**Your objective**. Nothing in the records below should be altered in the copy, although the pictures must be left out.

**Supplied material**.
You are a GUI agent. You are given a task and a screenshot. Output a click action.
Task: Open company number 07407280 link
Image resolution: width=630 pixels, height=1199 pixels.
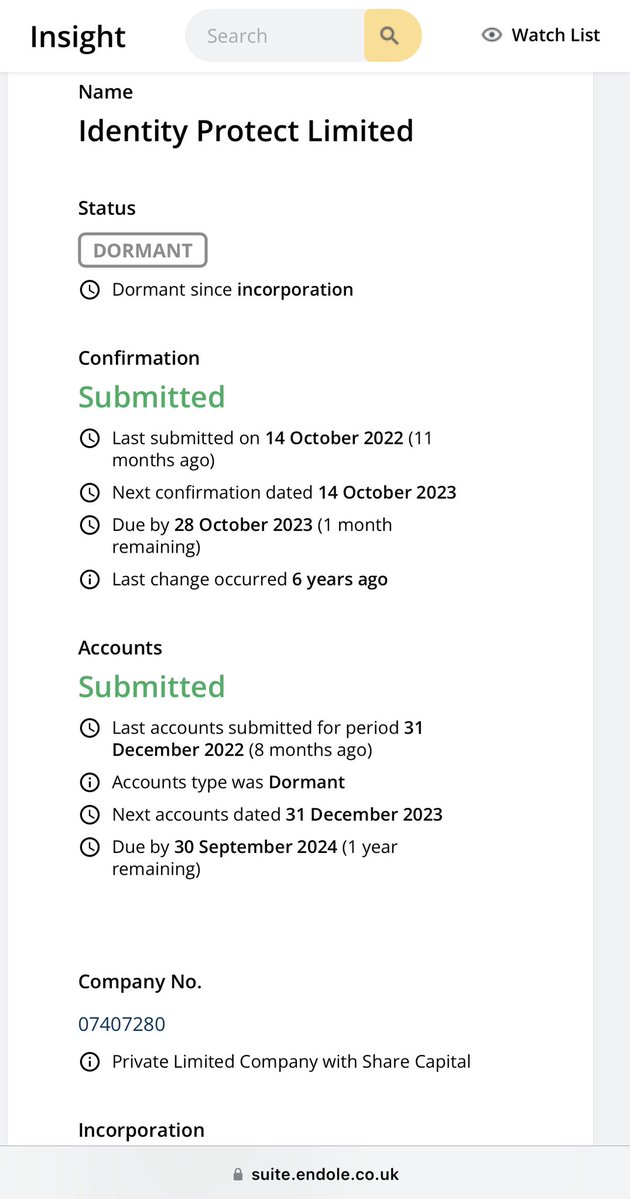122,1024
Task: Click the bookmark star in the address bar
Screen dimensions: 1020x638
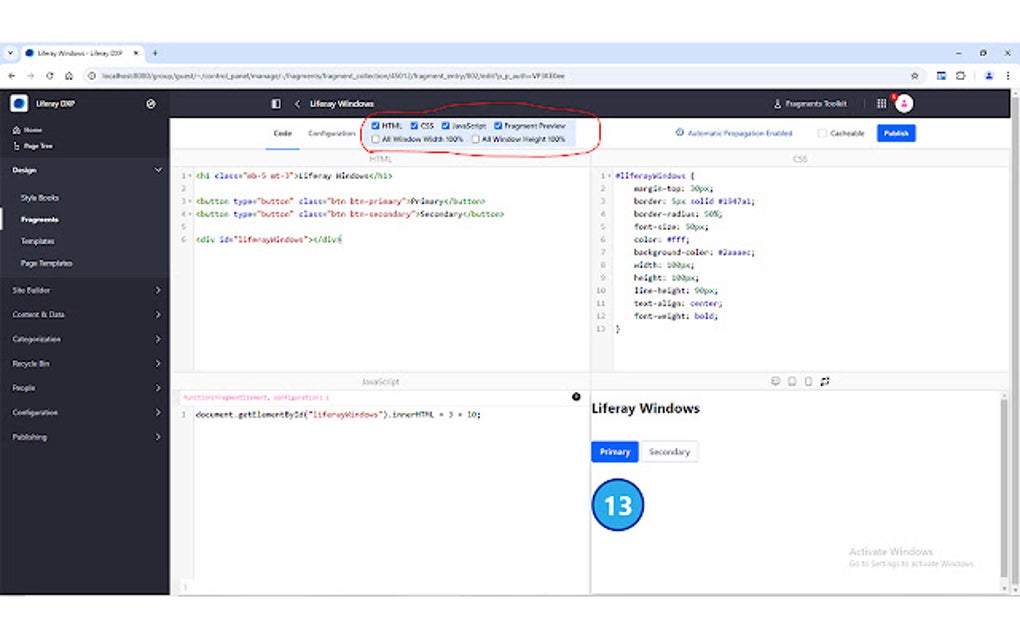Action: pyautogui.click(x=915, y=75)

**Exercise result**.
You are a GUI agent. You are given a task and a screenshot. Output a click action.
Task: Open company number 07407280 link
Image resolution: width=630 pixels, height=1199 pixels.
122,1024
Task: Click the bookmark star in the address bar
Screen dimensions: 1020x638
Action: pyautogui.click(x=915, y=75)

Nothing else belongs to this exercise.